Required work:
(a) In the NAND flash market text, give the passage from "For the NAND" up to and including "the calendar year." again, changing "domino effect" to "chain reaction".
(b) Rewrite the paragraph of the NAND flash market text beginning "For the NAND industry" as a bulleted list that keeps its main facts.

Document extract:
_ _ _ _ _ _ _

On the NAND flash front, suppliers were in a similar mood as the HDD industry, ruing the plunge in demand and the significant increase in inventory; however, unlike the HDD industry which apparently maintains relatively little finished goods inventory in-house, plenty of NAND and NAND-based products are sitting at suppliers and customers alike. Both Kioxia and Micron have announced actions to reduce bit output to allow for the inventories to correct and re-balance to lower demand over the next few quarters at least, but NAND and SSD prices will continue to plunge due to excess inventory and lack of demand in every market segment.
For the NAND industry, a domino effect has occurred that started at the beginning of the year when it was clear that pandemic-driven consumer PC sales stalled, followed by weakening mobile NAND demand in 2CQ22 and slowing enterprise system OEM demand extending into 2H22. Commercial PC spending has also fallen due to economic headwinds while hyperscale customers are moving solidly into a period of inventory digestion, wiping out any hope of supporting SSD shipments last 2 quarters of the calendar year.
As cloud companies consume a large portion of WW SSD NAND demand, the digestion phase currently underway will slow bit absorption possibly into 1CQ23, a longer cyclical slowing compared to historical norms. With every NAND end market down, and despite production adjustments by Micron and Kioxia, which will most likely be followed by others very soon, we can anticipate double-digit price declines over the next 2 quarters. The general feedback is that by mid-2023 after NAND vendors offer up nearly 40% to 50% per-bit price declines, the flash industry will no longer offer further price reductions following what will be a year of market softening. In the end, macroeconomic factors will determine the 2023 outcome for a NAND market that will continue to suffer with weak demand across all market segments.
After nearly 3 years of virtual calls with Asia-based clients during the Covid pandemic, the return to our first face-to-face contacts in Korea and Japan was refreshing and the familiarity of formerly frequent visits quickly returned. The Covid-19 pandemic created what felt like a time warp, where no travel and changed work environments felt like time was suspended in the intervening years. Landing in Asia with significant paperwork and other logistical hoops to jump through was a bit different this time, but experiencing Korea and Japan again felt like we had visited just months prior, rather than way back in 2019. As restrictions and quarantine rules ease further throughout much of Asia, the Trendfocus team looks forward to expanding our face-to-face encounters in the coming months and into 2023.

_ _ _ _ _ _ _

Saved data entries
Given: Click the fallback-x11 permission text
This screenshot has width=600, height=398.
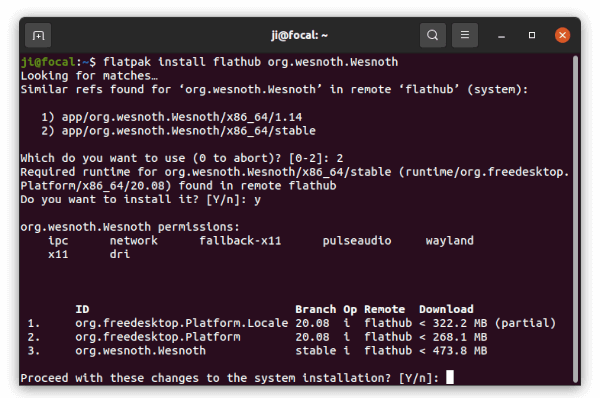Looking at the screenshot, I should (240, 240).
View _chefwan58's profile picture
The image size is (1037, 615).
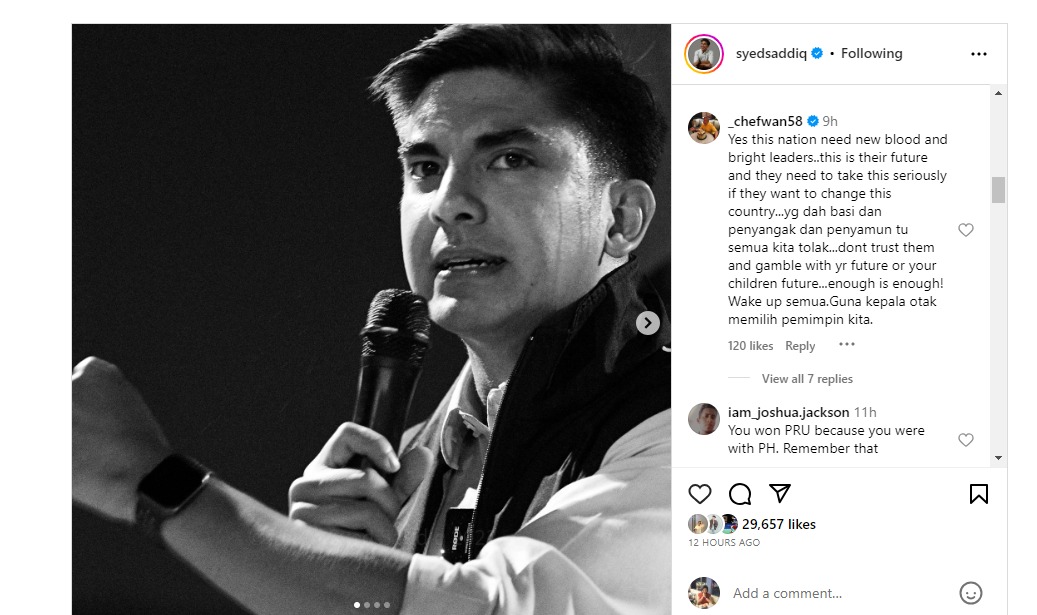point(704,128)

_ _ _ _ _ _ _

Answers for this exercise:
(a)
For the NAND industry, a chain reaction has occurred that started at the beginning of the year when it was clear that pandemic-driven consumer PC sales stalled, followed by weakening mobile NAND demand in 2CQ22 and slowing enterprise system OEM demand extending into 2H22. Commercial PC spending has also fallen due to economic headwinds while hyperscale customers are moving solidly into a period of inventory digestion, wiping out any hope of supporting SSD shipments last 2 quarters of the calendar year.

(b)
- The NAND industry saw a domino effect that began at the start of the year, when it became clear that pandemic-driven consumer PC sales had stalled.
- Mobile NAND demand weakened in 2CQ22.
- Enterprise system OEM demand slowed, extending into 2H22.
- Commercial PC spending fell because of economic headwinds.
- Hyperscale customers moved into a period of inventory digestion, wiping out any hope of supporting SSD shipments in the last 2 quarters of the calendar year.